If he can only retain the ring, reflects Alberich, the loss of the treasure may be quickly repaired. At his request they free his right hand; he touches the ring with his lips and murmurs the spell by which after a moment the swarm of little smoke-grimed Nibelungs arrives groaning and straining under the weight of the Hort; again they pile it in a heap, and at Alberich's command scurry home.

"Now I have paid, now let me go," says the humbled Nibelung-lord, "and that helmet-like ornament which Loge is holding, have the kindness to give it me back." But Loge flings the Tarnhelm on the heap as part of the ransom. Hard to bear is this, but Mime can after all forge another. "Now you have gotten everything; now, you cruel ones, loose the thongs." But Wotan remarks, "You have a gold ring upon your finger; that, I think, belongs with the rest." At this, a madness of terror seizes Alberich. "The ring?..." "You must leave it for ransom." "My life—but not the ring!" With that bitter coldness of the aristocrat which in time brings about revolutions, Wotan replies, "It is the ring I ask for—with your life do what you please!" The dull Nibelung pleads still after that, and his words contain thorns which he might reasonably expect to tell: "The thing which I, anguish-harried and curse-crowned, earned through a horrible renunciation, you are to have for your own as a pleasant princely toy?... If I sinned, I sinned solely against myself, but against all that has been, is, or shall be, do you, Immortal, sin, if you wrest this ring from me...."

Wotan without further discussion stretches out his hand and tears from Alberich's finger the ring, which gives once more, under this violence, the golden call, saddened and distorted. "Here, the ring!—Your chattering does not establish your right to it!" Alberich drops to earth, felled.
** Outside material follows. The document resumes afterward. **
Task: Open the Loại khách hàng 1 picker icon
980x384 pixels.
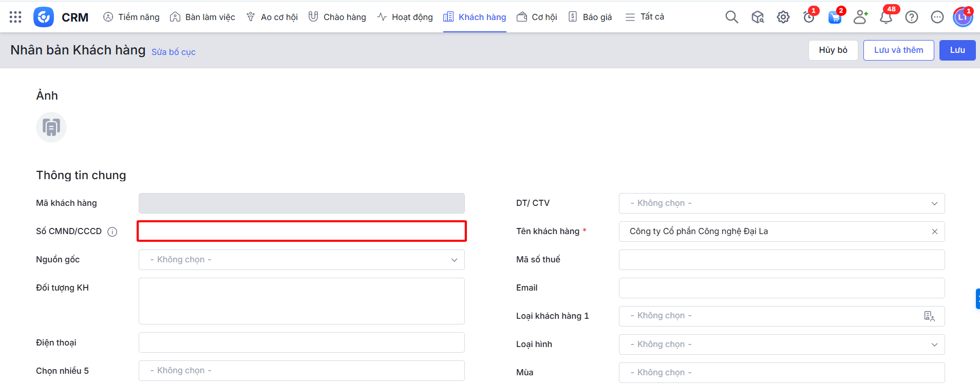Action: 929,316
Wotan places the ring on his hand and stands in gratified contemplation of it. "I hold here what makes me the mightiest lord of the mighty!"

Loge unties Alberich and bids him slip home. But the Nibelung is past care or fear, and rising to insane heights of hatred lays upon the ring such a curse as might well shake its owner's complacency. "As it came to me through a curse, accursed be this ring! As it lent me power without bounds, let its magic now draw death upon the wearer! Let no possessor of it be happy.... Let him who owns it be gnawed by care and him who owns it not be gnawed by envy! Let every one covet, no one enjoy it!... Appointed to death, fear-ridden let its craven master be! While he lives, let his living be as dying! The ring's master be the ring's slave,—until my stolen good return to me!... Now keep it! Guard it well! My curse you shall not escape!"

"Did you hear his affectionate greeting?" asks Loge, when Alberich has vanished down the rocky cleft.

Wotan, absorbed in the contemplation of the ring, has heard the curse with the same degree of interest he might have bestowed upon the trickle of a brook. He replies magnanimously, "Grudge him not the luxury of railing!"

Fricka, Donner, and Froh hasten to welcome the returning gods. The approach of Freia, whom the giants are bringing between them, is felt before she appears, in a subtle sweetening of the air, a simultaneous lightening of all the hearts and return of youth to the faces, which Froh's daintily expansive greeting describes.

Fricka is hurrying toward her. Fasolt interposes: Not to be touched! She still belongs to them until the ransom have been paid. Fasolt does not fall in willingly with the arrangement which shall give them the gold in place of the woman; he has been overpersuaded by the black brother; his regret at losing Freia is so great, he tells the gods, that the treasure, if she is to be relinquished, will have to be piled so high as completely to hide the blooming maid.

"Let it be measured according to Freia's stature!" decrees Wotan, and the giants drive their great staves into the earth so that they roughly frame the figure of Freia. Helped by Loge and Froh, they begin stopping the space between with the treasure. Wotan's fastidiousness cannot endure the visible sordid details of his bargain; he turns from the sight of the incarnate rose, as she stands drooping in a noble shame, to be valued against so much gold. "Hasten with the work!" he bids them, "it sorely goes against me!" When Fafner's rough greed orders the measure to be more solidly pressed down, and he ducks spying for crevices still to be stopped with gold, Wotan turns away, soul-sick: "Humiliation burns deep in my breast!"